連絡をとることは、母から禁止されていたが、父からは時折メッセージが届いた。聞いてもいないのに近況を報告してきたり、話したくもないのに学校のことをきいてきたり。毎回一度は無視しようとしたが、しばらくすりと決まって父の寂しそうな背中が頭に浮かんできた。嫌いになったはずの父を気にかけてしまうことが悔しかったので、結局なるべくそっけなく返信した。五年ほどそんな状態が続いた。
しかし、私が二十一歳になった大学三回生の夏、突然霧が晴れるように父を嫌う気持ちがなくなった。私が少しだけ大人になったのだろうか。父を恨むことにもはや何の意味もない、と思えるようになったのである。母は、あれから別の人と新たな愛を育み、幾分穏やかになった。姉は結婚して二人の子どもを授かり、兄や弟も好きなことを何だかんだ楽しそうにやっている。私自身は念願の大学で好きな勉強ができて、好きなものと沢山出会い、おまけに心の底から信頼できる男性に出会えた。貧しい一人暮らしを強いられているが、それでも胸を張って幸せだと言える。

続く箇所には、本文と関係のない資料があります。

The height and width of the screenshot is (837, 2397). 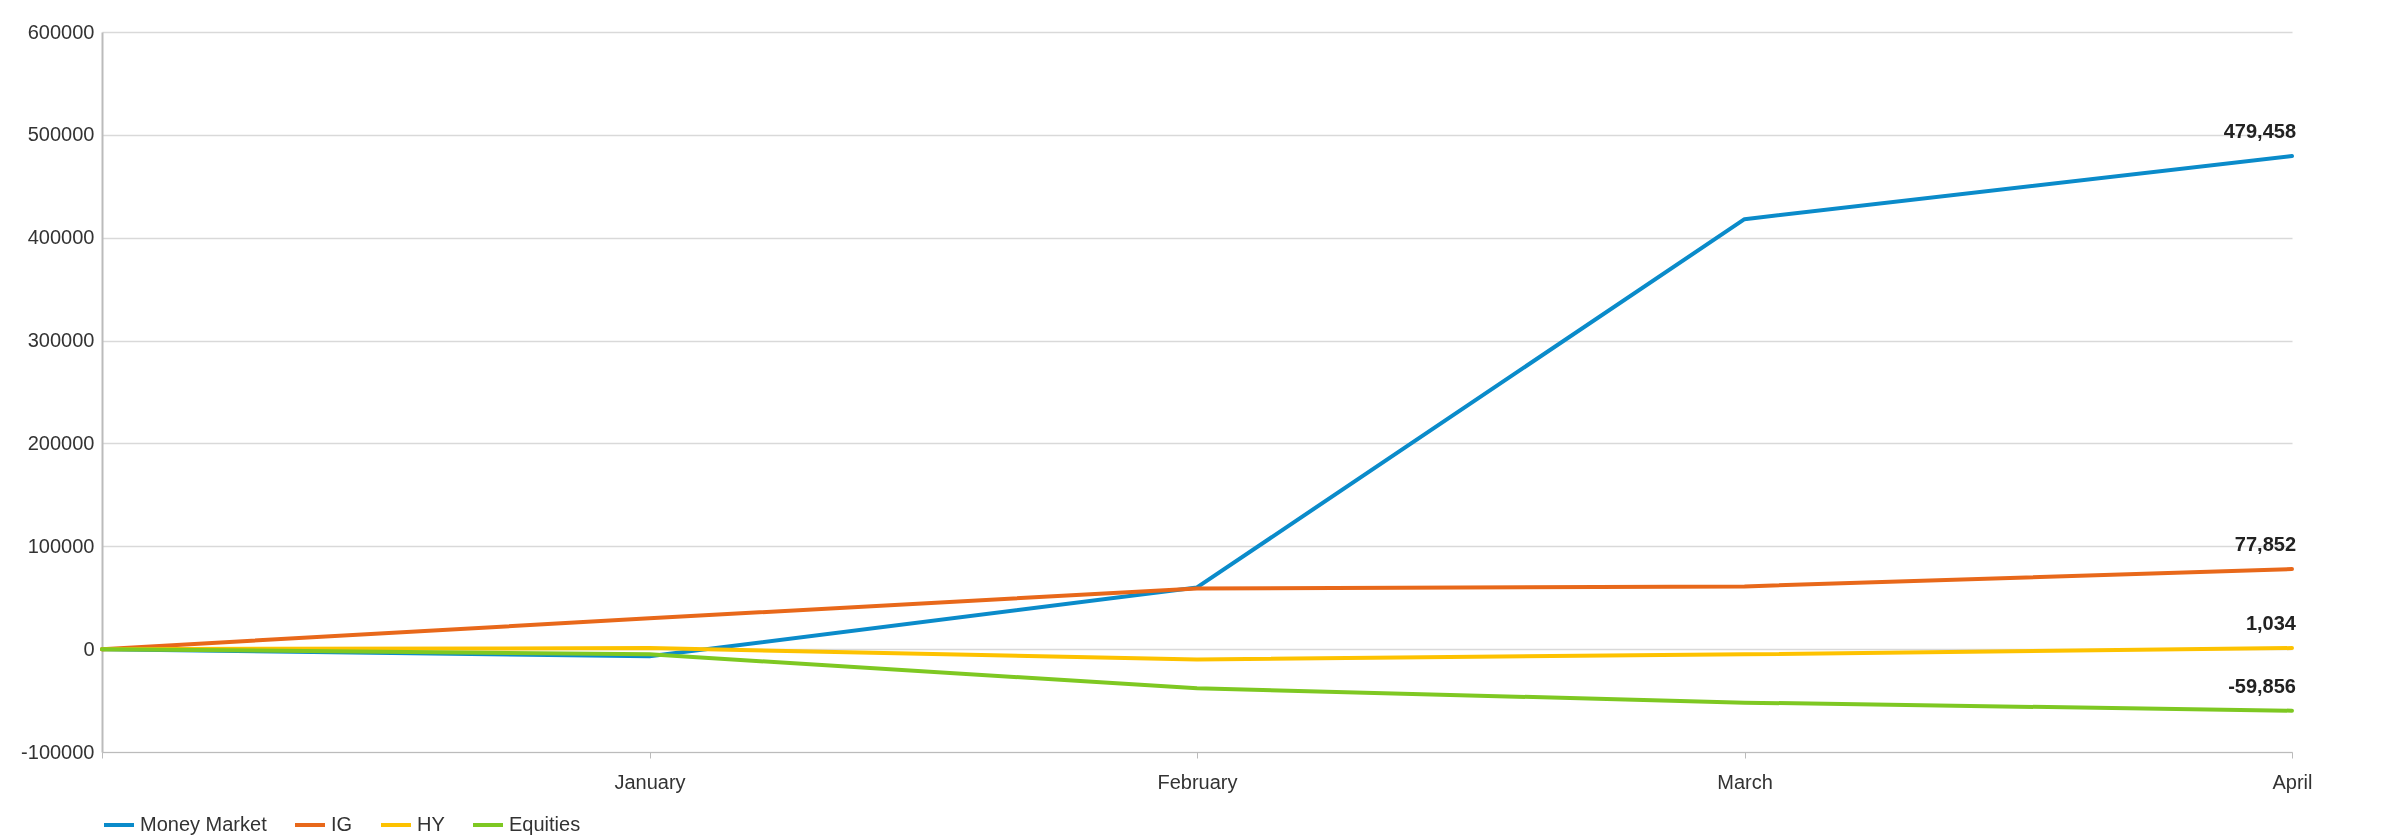 What do you see at coordinates (1745, 782) in the screenshot?
I see `x-tick-label: March` at bounding box center [1745, 782].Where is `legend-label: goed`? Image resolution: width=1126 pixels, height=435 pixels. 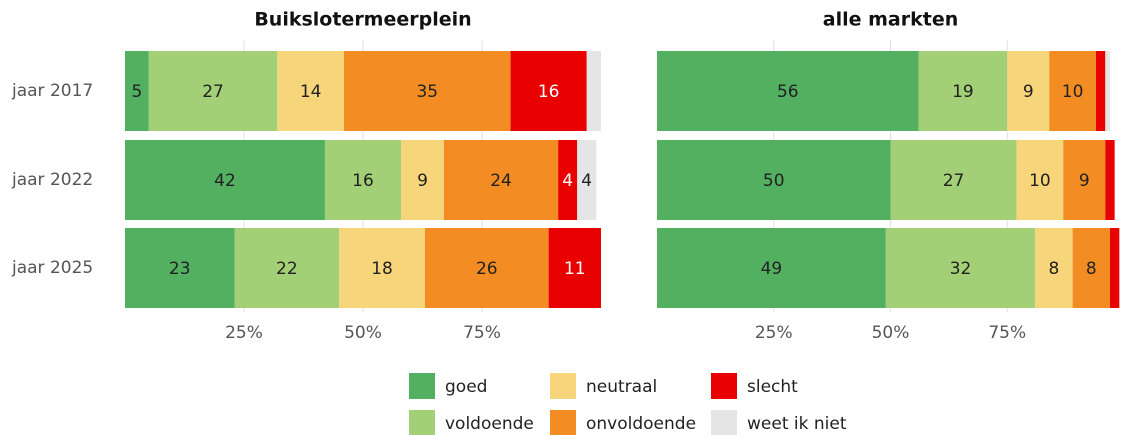
legend-label: goed is located at coordinates (466, 387).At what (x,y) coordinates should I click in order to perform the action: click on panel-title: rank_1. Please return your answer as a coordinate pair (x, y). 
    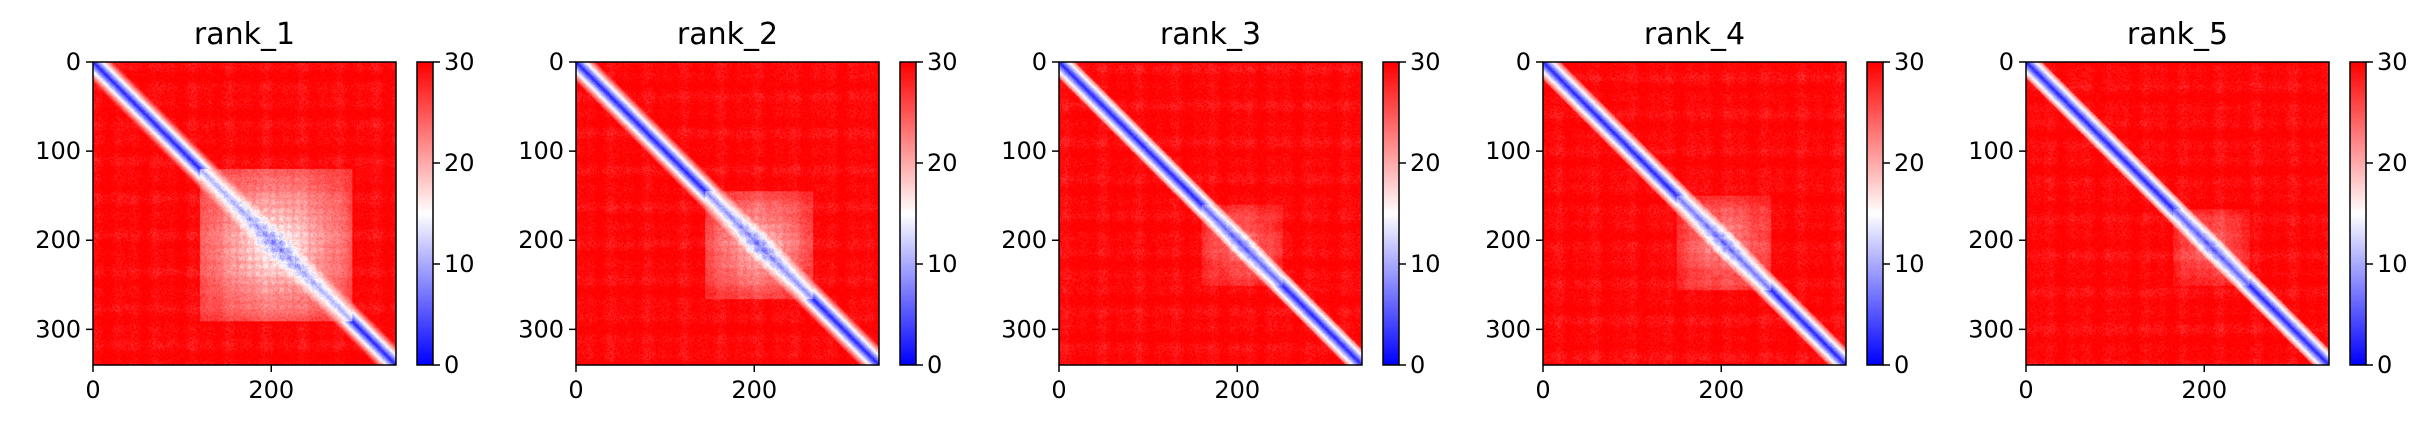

父を恨む気持ちがなくなると、突然父と話がしてみたくなった。もう何年もまともに話せていない。これまでに起こったことを一番正直な気持ちで話して、今の私を見て欲しい。もしかすると当てつけだと思われるかもしれない。しかし、私は失われた時間を少し埋めたいだけだ。未だに「またかけっこしような」とメッセージをよこす父である。私のイメージは、小学校の頃で止まっているに違いない。父がいてくれて、私を生んでくれたおかげで今はこんなに幸せに暮らせていることが伝わればいい。そして父も同じように、新たな人生を幸せに歩んでいてほしい。もしもまた会える日が来たら、きっと今までで一番素直に話せるだろう。